TASK INSTRUCTIONS
Copy the book review's passage starting at "Finally, in this" and ending at "And as chilling.", changing "bracing" to "invigorating".

EXTRACT TO READ
—————
This novel has other features going for it. It is peopled with believable characters, not simply marionettes to provide the moving pieces—and justification—for an exercise in neat problem-solving. Also, a crime novel of this sort can easily become an exercise in literary slumming or a ‘Why oh why?’ feast of nostalgia-tinted social examination: this one avoids those pitfalls. We may not like the young people whose lives it lays bare for us, but we sense the social limits in which they live and this encourages us—as noir writing is intended to do—not only to look at the societal structures and moral rules under which they are being brought-up, but to re-examine our own limitations too. It does this especially by taking a long-overdue swipe at the popular hysteria (to be carefully distinguished from real grief and true empathy) which often accompanies the perpetration of crimes against—or by—the young. And it reminds us that we do not need to go abroad if we wish to find the strange, or to walk down mean, oppressive streets—they lurk here, within our shores, awaiting our exploration.

Finally, in this novel, Ernemouth—and the accumulated, time-encrusted evil revealed there all the more as some of its people try to hide it—stands for the dark side of human behaviour and the endeavours made by flawed people to sweep it under the carpet. And it is best visited with Unsworth’s guidance. This novel is as bracing as the wind blowing across the North Sea. And as chilling.
—————
DATA SHOWN
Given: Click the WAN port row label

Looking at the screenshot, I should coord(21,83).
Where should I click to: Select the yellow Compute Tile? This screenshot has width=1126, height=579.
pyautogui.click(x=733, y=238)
—————
EXERCISE SOLUTION
Finally, in this novel, Ernemouth—and the accumulated, time-encrusted evil revealed there all the more as some of its people try to hide it—stands for the dark side of human behaviour and the endeavours made by flawed people to sweep it under the carpet. And it is best visited with Unsworth’s guidance. This novel is as invigorating as the wind blowing across the North Sea. And as chilling.